> **SUPPLIED MATERIAL**
'''

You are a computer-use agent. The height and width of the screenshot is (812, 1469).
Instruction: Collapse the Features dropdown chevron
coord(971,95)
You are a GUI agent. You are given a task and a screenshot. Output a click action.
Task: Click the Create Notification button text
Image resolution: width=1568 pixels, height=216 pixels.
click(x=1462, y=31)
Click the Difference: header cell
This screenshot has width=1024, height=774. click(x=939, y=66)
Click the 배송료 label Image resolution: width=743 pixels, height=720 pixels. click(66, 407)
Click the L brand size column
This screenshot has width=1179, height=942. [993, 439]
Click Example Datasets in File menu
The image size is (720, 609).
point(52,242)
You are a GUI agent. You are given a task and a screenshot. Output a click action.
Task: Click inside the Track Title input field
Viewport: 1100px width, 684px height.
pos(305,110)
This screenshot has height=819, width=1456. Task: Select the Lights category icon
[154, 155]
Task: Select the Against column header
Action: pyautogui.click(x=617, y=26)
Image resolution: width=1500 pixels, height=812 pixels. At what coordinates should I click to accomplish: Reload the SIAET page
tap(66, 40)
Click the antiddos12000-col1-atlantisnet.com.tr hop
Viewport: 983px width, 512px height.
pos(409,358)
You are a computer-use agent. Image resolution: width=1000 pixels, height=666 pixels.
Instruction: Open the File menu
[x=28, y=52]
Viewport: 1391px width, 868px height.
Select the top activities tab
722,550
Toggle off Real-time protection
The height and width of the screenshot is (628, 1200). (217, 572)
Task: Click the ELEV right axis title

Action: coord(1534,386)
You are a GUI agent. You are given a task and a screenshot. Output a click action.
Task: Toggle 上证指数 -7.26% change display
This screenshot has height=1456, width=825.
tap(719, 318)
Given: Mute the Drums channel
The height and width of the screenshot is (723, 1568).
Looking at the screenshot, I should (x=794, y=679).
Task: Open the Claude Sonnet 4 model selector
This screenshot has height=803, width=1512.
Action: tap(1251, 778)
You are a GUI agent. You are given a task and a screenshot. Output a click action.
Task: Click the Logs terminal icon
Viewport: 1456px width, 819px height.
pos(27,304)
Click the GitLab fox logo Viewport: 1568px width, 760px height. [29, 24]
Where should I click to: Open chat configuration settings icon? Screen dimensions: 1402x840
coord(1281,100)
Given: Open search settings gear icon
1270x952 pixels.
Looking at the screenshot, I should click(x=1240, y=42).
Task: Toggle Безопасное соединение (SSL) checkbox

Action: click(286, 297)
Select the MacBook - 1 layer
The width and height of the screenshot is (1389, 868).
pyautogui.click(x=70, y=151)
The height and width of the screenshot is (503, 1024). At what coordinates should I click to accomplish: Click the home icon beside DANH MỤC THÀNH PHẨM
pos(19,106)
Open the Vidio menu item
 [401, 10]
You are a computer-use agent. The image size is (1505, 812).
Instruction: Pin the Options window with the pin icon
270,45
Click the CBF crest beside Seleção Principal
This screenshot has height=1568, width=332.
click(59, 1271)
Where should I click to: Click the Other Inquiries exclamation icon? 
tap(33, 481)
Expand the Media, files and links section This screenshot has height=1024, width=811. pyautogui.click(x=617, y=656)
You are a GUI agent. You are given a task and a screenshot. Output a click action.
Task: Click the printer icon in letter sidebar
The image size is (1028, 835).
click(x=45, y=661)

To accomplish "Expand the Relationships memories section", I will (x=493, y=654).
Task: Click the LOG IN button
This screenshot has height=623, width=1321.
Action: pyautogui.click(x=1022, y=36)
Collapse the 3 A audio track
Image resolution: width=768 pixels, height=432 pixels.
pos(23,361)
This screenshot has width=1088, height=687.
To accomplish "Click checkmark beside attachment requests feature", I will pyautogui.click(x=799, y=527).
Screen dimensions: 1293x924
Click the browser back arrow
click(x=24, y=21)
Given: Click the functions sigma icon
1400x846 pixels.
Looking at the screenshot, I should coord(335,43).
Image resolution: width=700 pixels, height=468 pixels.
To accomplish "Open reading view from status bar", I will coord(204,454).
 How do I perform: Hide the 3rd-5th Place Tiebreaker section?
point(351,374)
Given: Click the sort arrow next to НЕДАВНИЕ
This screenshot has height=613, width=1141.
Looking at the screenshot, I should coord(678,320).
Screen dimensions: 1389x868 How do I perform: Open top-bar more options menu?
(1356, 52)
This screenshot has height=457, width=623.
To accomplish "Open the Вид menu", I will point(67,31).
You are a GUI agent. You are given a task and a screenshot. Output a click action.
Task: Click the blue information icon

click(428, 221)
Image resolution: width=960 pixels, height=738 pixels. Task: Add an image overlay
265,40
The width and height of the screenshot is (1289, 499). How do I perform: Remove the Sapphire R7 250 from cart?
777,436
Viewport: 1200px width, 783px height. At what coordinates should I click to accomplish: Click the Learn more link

'''

> **WHAT YOU ARE ASKED TO DO**
Copy the data above verbatim, from the line containing "Task: Click the ELEV right axis title" through the line containing "Action: click(286, 297)", including both.

> **WRITTEN REPLY**
Task: Click the ELEV right axis title

Action: coord(1534,386)
You are a GUI agent. You are given a task and a screenshot. Output a click action.
Task: Toggle 上证指数 -7.26% change display
This screenshot has height=1456, width=825.
tap(719, 318)
Given: Mute the Drums channel
The height and width of the screenshot is (723, 1568).
Looking at the screenshot, I should (x=794, y=679).
Task: Open the Claude Sonnet 4 model selector
This screenshot has height=803, width=1512.
Action: tap(1251, 778)
You are a GUI agent. You are given a task and a screenshot. Output a click action.
Task: Click the Logs terminal icon
Viewport: 1456px width, 819px height.
pos(27,304)
Click the GitLab fox logo Viewport: 1568px width, 760px height. [29, 24]
Where should I click to: Open chat configuration settings icon? Screen dimensions: 1402x840
coord(1281,100)
Given: Open search settings gear icon
1270x952 pixels.
Looking at the screenshot, I should click(x=1240, y=42).
Task: Toggle Безопасное соединение (SSL) checkbox

Action: click(286, 297)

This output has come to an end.